In 1750, about 800 Jews remained in Bridgetown. By 1850, the number had dwindled to 71. Today, of the 83 Jews who live in Barbados, a handful are descendants of the original settlers from Recife. Celso Brewster, the genial manager of the small museum adjoining the synagogue, is one of them, and like the other descendants, he is not a Jew.
Between the museum and the synagogue is the cemetery with its fascinating Sephardic carved tombstone designs, including skulls and crossbones, Tree of Life, palms, winged cherubs and doves. A few feet away from the cemetery, stands the stone mikveh (women's ritual bathhouse). It was excavated in 2008, and small Minute Books were found that offer a unique view of women's lives in early Barbados and a history of the Jewish community in Barbados.
The pink synagogue is airy and simple.
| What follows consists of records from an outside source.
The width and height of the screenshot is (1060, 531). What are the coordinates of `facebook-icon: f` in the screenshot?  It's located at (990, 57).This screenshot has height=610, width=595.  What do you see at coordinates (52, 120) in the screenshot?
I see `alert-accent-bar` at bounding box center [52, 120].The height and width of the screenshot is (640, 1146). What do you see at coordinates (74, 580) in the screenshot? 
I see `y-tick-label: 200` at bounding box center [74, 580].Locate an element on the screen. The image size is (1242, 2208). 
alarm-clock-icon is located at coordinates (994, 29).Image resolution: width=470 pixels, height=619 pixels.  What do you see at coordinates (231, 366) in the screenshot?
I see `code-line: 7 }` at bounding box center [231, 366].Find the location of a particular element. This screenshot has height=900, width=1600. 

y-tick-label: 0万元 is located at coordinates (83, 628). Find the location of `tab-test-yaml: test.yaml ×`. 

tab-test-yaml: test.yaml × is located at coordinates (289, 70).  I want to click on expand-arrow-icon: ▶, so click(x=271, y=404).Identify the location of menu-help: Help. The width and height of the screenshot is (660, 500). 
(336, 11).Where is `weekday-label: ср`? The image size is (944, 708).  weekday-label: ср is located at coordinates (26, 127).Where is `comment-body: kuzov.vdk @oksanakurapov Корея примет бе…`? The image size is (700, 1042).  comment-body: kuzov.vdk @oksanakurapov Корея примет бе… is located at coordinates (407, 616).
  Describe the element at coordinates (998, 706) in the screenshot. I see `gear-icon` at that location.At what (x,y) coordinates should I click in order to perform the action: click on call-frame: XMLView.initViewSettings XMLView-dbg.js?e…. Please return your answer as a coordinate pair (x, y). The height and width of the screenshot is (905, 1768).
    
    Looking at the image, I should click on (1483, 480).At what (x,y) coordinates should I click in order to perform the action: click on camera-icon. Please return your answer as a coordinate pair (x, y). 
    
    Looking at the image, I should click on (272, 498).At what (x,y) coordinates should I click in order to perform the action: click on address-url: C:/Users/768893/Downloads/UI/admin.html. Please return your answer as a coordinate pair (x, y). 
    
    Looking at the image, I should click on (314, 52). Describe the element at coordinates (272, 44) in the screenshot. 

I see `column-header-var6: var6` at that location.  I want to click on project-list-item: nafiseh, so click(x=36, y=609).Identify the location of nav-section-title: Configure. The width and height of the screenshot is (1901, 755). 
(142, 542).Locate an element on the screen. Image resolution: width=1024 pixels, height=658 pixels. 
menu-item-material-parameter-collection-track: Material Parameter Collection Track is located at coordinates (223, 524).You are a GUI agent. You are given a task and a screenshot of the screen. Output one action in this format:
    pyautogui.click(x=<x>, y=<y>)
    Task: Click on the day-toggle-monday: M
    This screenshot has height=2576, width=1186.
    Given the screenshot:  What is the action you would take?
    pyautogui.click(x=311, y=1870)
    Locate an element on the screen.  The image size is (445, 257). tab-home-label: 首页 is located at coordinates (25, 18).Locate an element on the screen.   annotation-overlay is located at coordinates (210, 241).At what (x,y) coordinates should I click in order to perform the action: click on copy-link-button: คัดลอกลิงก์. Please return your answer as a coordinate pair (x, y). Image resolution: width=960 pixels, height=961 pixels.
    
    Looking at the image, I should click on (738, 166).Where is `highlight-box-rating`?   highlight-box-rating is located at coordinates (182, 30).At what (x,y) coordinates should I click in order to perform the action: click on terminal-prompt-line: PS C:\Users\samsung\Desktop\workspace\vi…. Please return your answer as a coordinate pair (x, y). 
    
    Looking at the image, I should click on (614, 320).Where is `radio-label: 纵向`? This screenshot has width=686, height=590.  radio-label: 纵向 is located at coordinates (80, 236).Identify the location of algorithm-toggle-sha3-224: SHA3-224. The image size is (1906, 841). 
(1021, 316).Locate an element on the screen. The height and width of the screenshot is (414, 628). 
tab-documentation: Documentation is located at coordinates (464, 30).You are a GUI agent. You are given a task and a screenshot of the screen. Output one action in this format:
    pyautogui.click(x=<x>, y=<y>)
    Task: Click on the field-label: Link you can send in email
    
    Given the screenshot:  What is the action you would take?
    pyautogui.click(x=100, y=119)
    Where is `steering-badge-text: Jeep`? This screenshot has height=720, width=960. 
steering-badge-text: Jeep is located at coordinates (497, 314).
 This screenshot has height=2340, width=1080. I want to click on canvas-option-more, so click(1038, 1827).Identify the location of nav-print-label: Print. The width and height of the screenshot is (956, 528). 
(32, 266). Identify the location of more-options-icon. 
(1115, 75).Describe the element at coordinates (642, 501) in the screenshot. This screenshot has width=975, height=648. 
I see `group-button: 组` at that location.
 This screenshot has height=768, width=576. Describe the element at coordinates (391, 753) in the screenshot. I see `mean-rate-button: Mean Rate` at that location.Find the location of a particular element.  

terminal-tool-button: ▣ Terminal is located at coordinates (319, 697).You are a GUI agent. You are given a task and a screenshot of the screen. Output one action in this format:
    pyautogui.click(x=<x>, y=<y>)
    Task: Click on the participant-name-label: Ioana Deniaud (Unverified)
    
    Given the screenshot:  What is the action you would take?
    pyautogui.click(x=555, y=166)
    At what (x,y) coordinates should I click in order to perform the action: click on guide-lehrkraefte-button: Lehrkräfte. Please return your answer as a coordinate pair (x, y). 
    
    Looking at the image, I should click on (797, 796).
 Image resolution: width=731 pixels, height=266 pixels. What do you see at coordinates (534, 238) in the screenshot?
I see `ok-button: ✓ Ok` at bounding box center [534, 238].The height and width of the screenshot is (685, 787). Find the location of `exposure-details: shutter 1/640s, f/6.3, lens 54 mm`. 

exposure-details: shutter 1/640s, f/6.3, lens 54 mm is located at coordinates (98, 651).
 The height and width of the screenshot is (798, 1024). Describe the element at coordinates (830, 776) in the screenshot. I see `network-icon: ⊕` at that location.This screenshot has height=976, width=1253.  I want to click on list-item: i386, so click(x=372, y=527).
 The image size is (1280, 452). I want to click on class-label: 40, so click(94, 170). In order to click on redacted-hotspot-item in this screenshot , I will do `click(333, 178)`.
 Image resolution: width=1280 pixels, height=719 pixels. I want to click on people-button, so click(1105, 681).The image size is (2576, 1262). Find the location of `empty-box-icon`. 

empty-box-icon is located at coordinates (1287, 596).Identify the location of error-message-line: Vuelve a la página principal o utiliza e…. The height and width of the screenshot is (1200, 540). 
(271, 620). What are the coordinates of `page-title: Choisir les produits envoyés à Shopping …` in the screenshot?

My friend Ricki and I can't climb the outside steps to the Women's Gallery, but we sense the presence of the women who prayed upstairs and washed nearby in the mikveh. I shake off a sudden image of the Mannequins in Motion, kicking off their sequined heels and dancing across the sandy floor.
Ricki and I head back out to Synagogue Lane and turn down Swan Street, formerly known as Jew Street. The sun is bright, the sea calls, and maybe one last Passionfruit Daquiri to soften the pain of leaving this tropical island. "Jesus is the way!" shouts a man on a radio. The street is crammed with local-owned booths and shops that sell fruits and vegetables, nuts and snacks, and clothing and shoes (though none as high as the Mannequins') and offer services like "Eyebrows cutting and arching."
No eyebrows cutting today. Just two normal Jewish girls in our sandals, trudging across the sand to the next stop in our wanderings.